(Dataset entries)
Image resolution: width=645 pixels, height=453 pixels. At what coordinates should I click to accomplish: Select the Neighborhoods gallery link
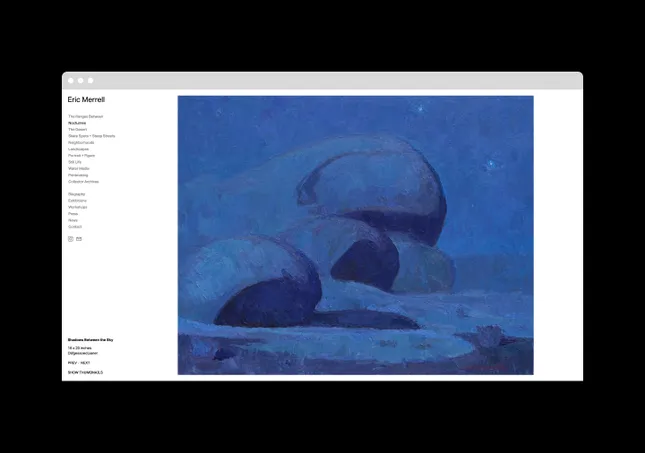point(81,142)
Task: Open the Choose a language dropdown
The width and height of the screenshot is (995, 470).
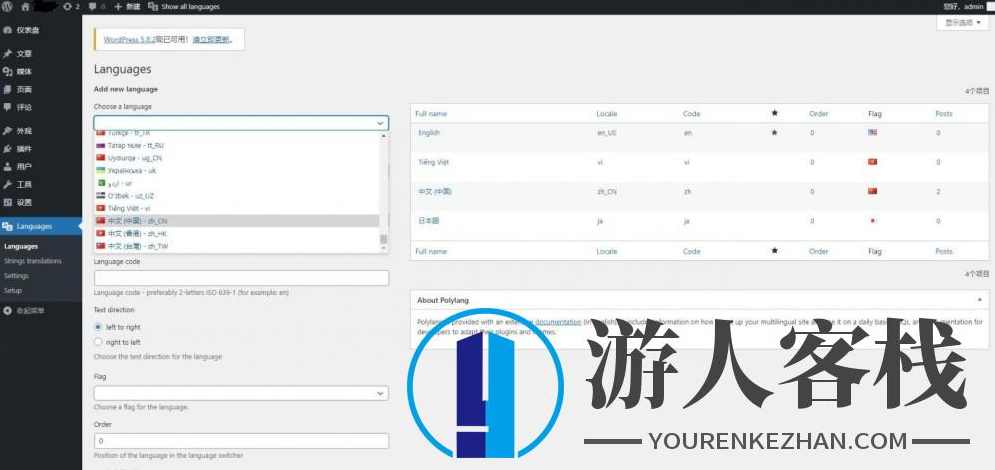Action: point(240,123)
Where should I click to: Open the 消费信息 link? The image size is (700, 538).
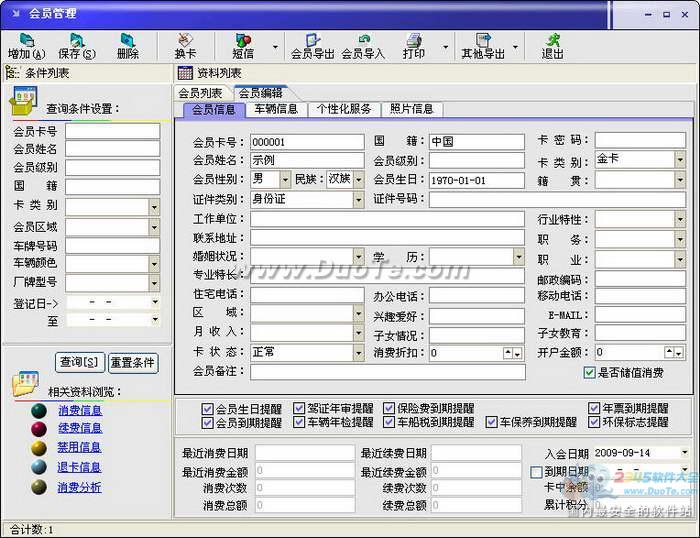80,410
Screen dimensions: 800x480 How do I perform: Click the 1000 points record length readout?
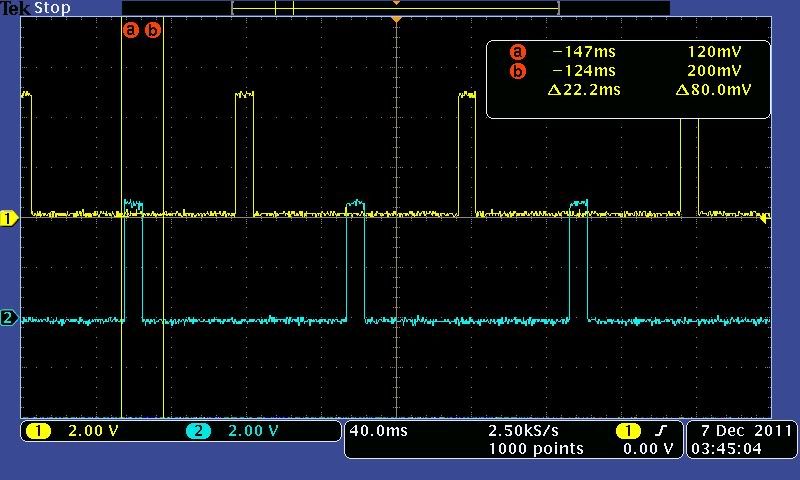(536, 449)
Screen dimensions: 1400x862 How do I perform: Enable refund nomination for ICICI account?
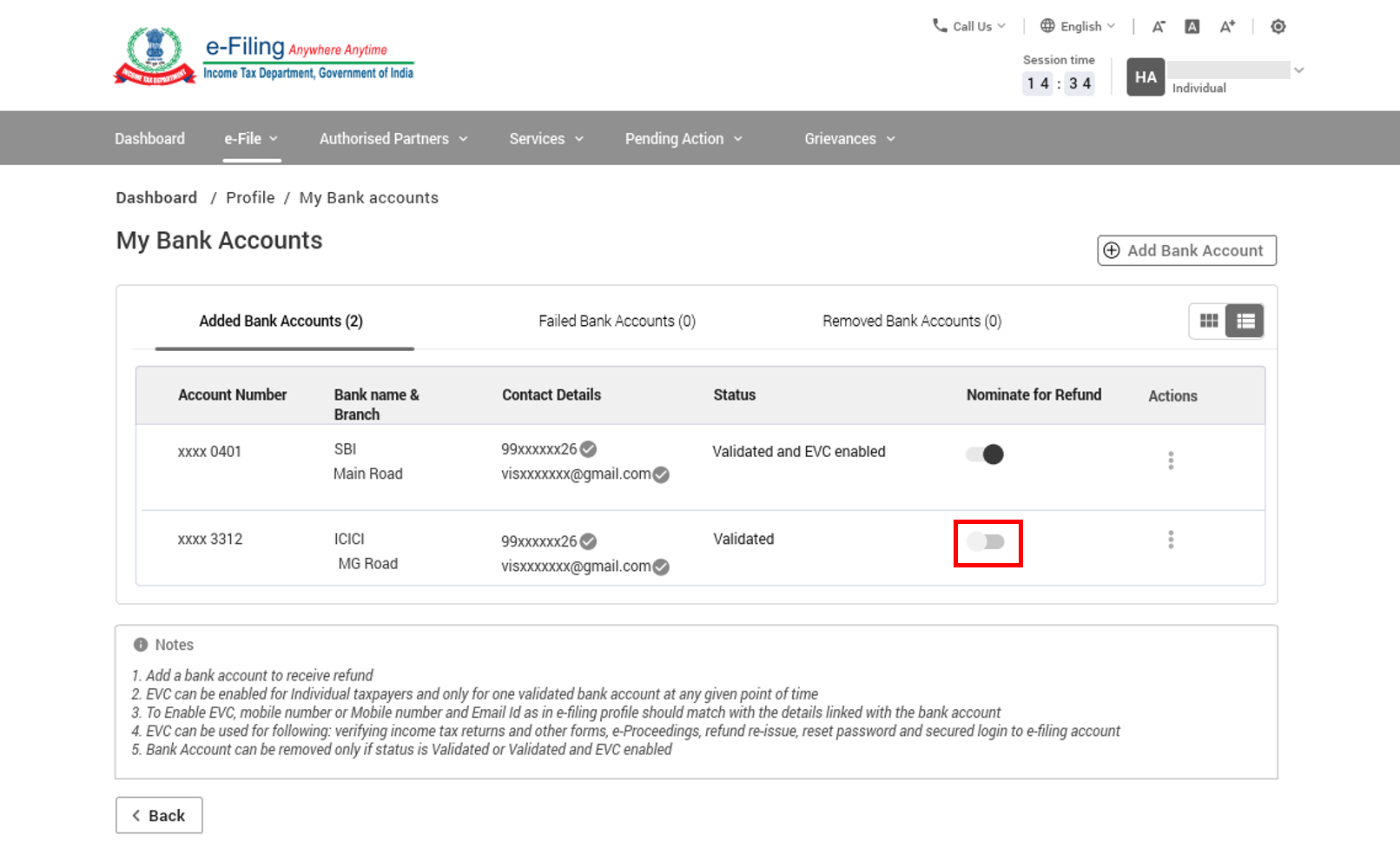(x=987, y=542)
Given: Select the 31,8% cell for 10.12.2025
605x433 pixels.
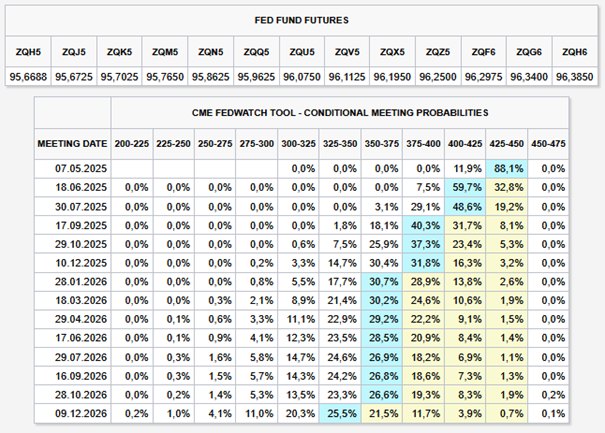Looking at the screenshot, I should click(423, 263).
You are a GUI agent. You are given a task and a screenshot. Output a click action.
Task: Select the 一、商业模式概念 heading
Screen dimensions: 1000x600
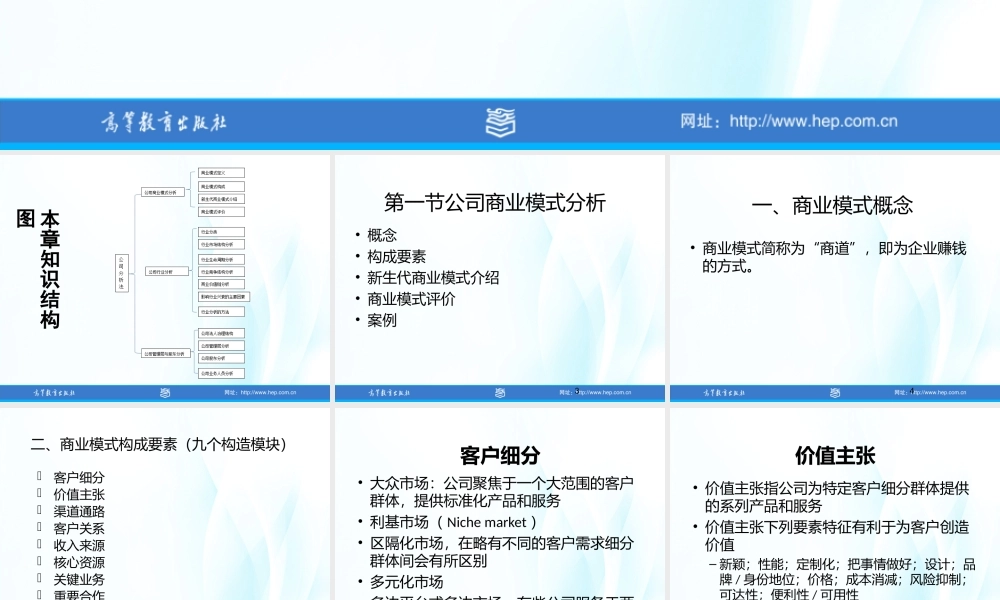pos(836,204)
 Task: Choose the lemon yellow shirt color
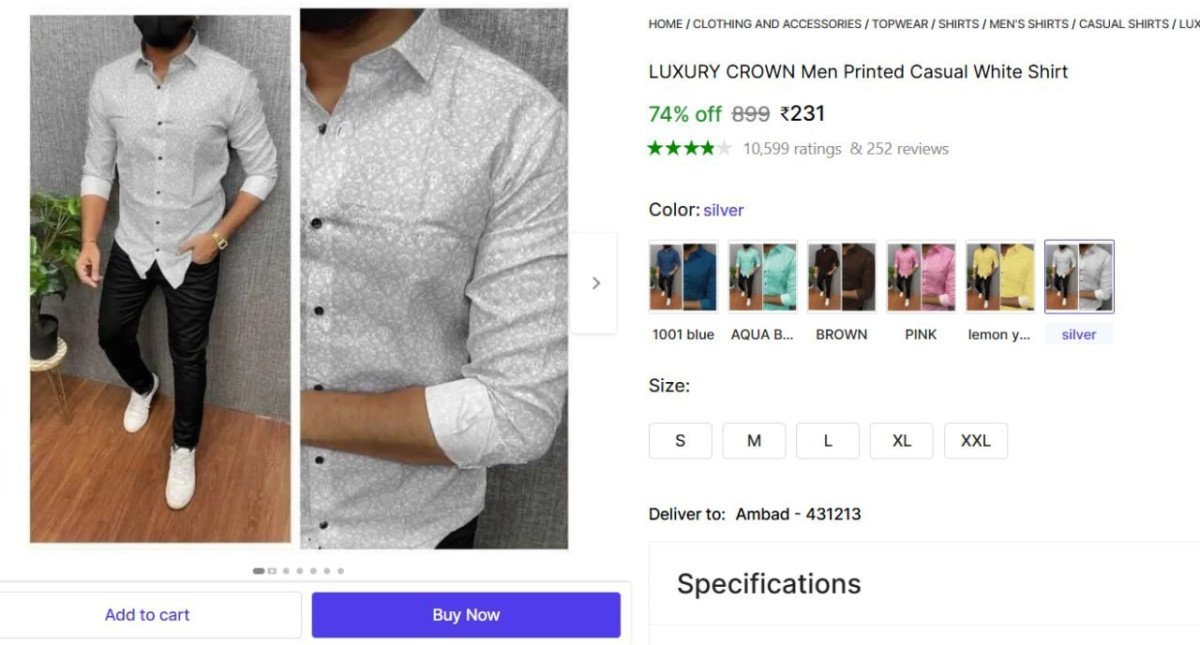tap(999, 277)
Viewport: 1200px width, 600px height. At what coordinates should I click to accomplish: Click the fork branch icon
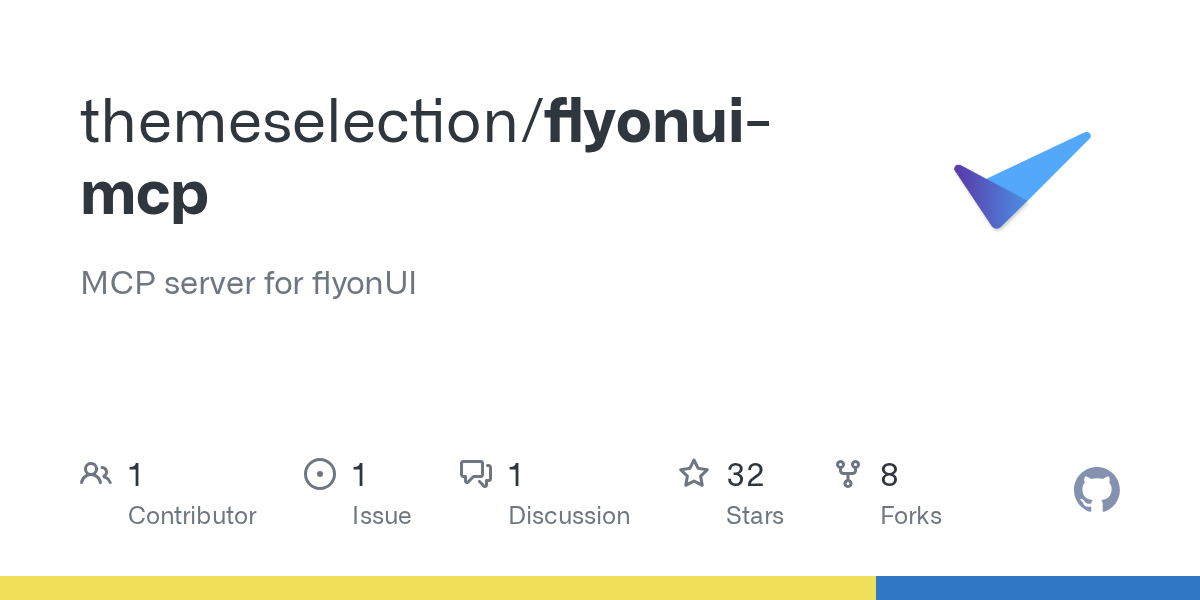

### Task directions
Give back the records above exactly, with no pictures.

### Exercise answer
Image resolution: width=645 pixels, height=453 pixels. At what coordinates should I click to accomplish: Select the Neighborhoods gallery link
point(81,142)
Task: Open the Choose a language dropdown
The width and height of the screenshot is (995, 470).
Action: point(240,123)
Where should I click to: Open the 消费信息 link? The image size is (700, 538).
80,410
Screen dimensions: 800x480 How do I perform: Click the 1000 points record length readout?
(536, 449)
Screen dimensions: 1400x862 How do I perform: Enable refund nomination for ICICI account?
(x=987, y=542)
Given: Select the 31,8% cell for 10.12.2025
605x433 pixels.
Looking at the screenshot, I should click(423, 263).
You are a GUI agent. You are given a task and a screenshot. Output a click action.
Task: Select the 一、商业模式概念 heading
Screen dimensions: 1000x600
pos(836,204)
 Task: Choose the lemon yellow shirt color
tap(999, 277)
Viewport: 1200px width, 600px height. At what coordinates should I click to accomplish: Click the fork branch icon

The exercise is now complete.